Of the lines listed below, return exactly those that run from the line containing "[button] (392, 2510)" through the line containing "Activiteiten in Oosterhout (24, 1303)", both included.

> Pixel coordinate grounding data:
^^^^^^^^^^^^^^^^

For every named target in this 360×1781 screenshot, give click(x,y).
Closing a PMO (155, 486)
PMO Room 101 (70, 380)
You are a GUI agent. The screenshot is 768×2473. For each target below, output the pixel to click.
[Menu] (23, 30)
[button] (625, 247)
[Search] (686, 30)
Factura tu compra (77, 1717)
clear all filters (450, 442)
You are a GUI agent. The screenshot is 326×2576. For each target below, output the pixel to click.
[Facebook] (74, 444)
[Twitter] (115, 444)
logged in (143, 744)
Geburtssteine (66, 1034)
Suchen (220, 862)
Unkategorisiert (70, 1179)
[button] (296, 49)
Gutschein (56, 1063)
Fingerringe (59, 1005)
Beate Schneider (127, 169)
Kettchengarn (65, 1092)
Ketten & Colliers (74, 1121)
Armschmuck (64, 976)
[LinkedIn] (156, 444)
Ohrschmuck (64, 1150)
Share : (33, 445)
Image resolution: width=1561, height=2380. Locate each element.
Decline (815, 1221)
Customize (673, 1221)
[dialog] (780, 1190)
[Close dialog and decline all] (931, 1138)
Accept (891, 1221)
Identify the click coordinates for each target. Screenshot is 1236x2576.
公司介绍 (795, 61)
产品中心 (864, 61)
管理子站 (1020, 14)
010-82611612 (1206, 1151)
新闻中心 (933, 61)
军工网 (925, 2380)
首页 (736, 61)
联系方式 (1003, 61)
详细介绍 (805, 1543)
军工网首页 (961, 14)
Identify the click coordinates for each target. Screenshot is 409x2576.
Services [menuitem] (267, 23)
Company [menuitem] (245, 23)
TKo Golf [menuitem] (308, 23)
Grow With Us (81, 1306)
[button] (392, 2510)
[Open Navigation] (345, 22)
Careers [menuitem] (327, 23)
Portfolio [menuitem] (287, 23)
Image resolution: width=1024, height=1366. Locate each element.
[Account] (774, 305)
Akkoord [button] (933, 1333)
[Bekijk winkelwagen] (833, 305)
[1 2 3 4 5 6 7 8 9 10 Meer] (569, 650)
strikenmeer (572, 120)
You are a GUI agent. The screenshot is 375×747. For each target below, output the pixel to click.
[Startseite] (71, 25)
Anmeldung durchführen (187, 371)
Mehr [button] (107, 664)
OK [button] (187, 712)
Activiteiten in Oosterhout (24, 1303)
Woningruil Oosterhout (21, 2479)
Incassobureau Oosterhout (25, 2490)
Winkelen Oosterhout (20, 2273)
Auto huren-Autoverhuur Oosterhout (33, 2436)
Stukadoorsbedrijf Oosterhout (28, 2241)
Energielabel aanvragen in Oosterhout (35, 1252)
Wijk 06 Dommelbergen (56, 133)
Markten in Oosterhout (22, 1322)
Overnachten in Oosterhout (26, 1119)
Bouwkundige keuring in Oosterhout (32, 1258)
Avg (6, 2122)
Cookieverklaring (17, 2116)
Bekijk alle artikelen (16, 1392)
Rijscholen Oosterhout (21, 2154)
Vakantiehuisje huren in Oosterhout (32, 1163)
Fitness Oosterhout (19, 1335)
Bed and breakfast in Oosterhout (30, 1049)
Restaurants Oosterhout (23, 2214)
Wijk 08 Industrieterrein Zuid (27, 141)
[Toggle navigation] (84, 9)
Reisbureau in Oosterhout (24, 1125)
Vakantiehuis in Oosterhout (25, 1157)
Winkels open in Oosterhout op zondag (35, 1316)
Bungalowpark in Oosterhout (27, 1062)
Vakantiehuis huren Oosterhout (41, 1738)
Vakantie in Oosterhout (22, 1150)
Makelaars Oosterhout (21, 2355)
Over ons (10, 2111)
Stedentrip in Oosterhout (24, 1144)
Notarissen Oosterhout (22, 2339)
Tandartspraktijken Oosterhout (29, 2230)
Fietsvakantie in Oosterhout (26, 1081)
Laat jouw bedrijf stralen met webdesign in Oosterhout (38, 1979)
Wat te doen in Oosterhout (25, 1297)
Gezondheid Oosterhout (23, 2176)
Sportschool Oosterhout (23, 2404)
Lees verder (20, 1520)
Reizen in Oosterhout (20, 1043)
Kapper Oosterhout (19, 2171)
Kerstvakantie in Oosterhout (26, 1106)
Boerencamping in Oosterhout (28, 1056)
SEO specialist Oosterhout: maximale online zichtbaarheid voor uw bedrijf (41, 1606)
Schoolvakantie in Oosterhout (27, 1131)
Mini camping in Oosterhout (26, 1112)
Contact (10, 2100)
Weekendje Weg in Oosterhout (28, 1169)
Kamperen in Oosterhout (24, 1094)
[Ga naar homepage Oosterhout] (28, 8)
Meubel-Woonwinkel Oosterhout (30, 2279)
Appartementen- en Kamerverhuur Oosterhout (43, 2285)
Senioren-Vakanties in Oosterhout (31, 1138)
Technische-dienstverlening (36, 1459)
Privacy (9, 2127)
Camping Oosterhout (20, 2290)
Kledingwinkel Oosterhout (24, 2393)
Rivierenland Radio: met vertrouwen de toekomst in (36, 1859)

^^^^^^^^^^^^^^^^

> Problem solution:
[button] (392, 2510)
[Open Navigation] (345, 22)
Careers [menuitem] (327, 23)
Portfolio [menuitem] (287, 23)
Image resolution: width=1024, height=1366. Locate each element.
[Account] (774, 305)
Akkoord [button] (933, 1333)
[Bekijk winkelwagen] (833, 305)
[1 2 3 4 5 6 7 8 9 10 Meer] (569, 650)
strikenmeer (572, 120)
You are a GUI agent. The screenshot is 375×747. For each target below, output the pixel to click.
[Startseite] (71, 25)
Anmeldung durchführen (187, 371)
Mehr [button] (107, 664)
OK [button] (187, 712)
Activiteiten in Oosterhout (24, 1303)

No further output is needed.